Nonoperative management of nondisplaced talar head fractures and appropriate surgical management of displaced talar head fractures correlate with excellent outcomes. The relatively good prognosis of the talar head as compared to the neck and body is at least partially attributable to its good vascular supply. Regarding talar neck fractures, there is a strong positive correlation between the modified Hawkins-Canale fracture type and the risk of avascular necrosis.[19][20] Additionally, studies have shown that the degree of fracture displacement, degree of comminution, extent of soft-tissue injury, and success of surgical reduction correlate with the development of osteonecrosis and other outcomes such as post-traumatic osteoarthrosis with rates of osteonecrosis in Type I, II, III, and IV fractures reported at 0 to 15%, 20 to 50%, 100%, and 100%, respectively.[21][22] The Hawkins sign is a radiographic finding of a thin linear subcortical radiolucency appreciated on post-treatment images which indicate preserved blood flow to the talar body in the setting of talar neck fractures. Talar dome osteochondral defects which are stable and nondisplaced often heal well, while displaced unstable fragments may undergo osteonecrosis if not surgically repaired.[23][24] Crush comminuted talar body fractures have the worst prognosis of all talar body fractures.

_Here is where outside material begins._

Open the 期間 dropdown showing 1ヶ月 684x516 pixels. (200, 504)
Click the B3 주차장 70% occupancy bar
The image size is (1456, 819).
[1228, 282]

Failure to reduce a displaced head or neck fracture can lead to secondary osteoarthrosis or necrosis.[8] As stated above, even with appropriate surgical management, Type III and IV talar neck fractures are associated with up to 100% risk of osteonecrosis. Osteonecrosis and secondary osteoarthrosis are common complications of talar body fractures. Associated fractures of the head or neck increase the likelihood of complications in body fractures. Crush comminuted talar body fractures have a high incidence of a bone loss and nonanatomic reduction, with consequent high rates of avascular necrosis.
Clinical and/or radiologic detection of a fracture of any portion of the talus warrants consultation with an orthopedic surgeon for optimal management. An orthopedic specialist should guide nonoperative, emergent primary surgical, and definitive surgical management of these fractures. In the event of persistent clinical suspicion for radiographically-occult talar fracture, CT is recommended, and consultation with a radiologist may be helpful for optimal study acquisition. Following the initial diagnosis and management, the patient’s care should requires supervision by an interprofessional team consisting of the primary care provider, nurse practitioner, an orthopedic surgeon, and a radiologist.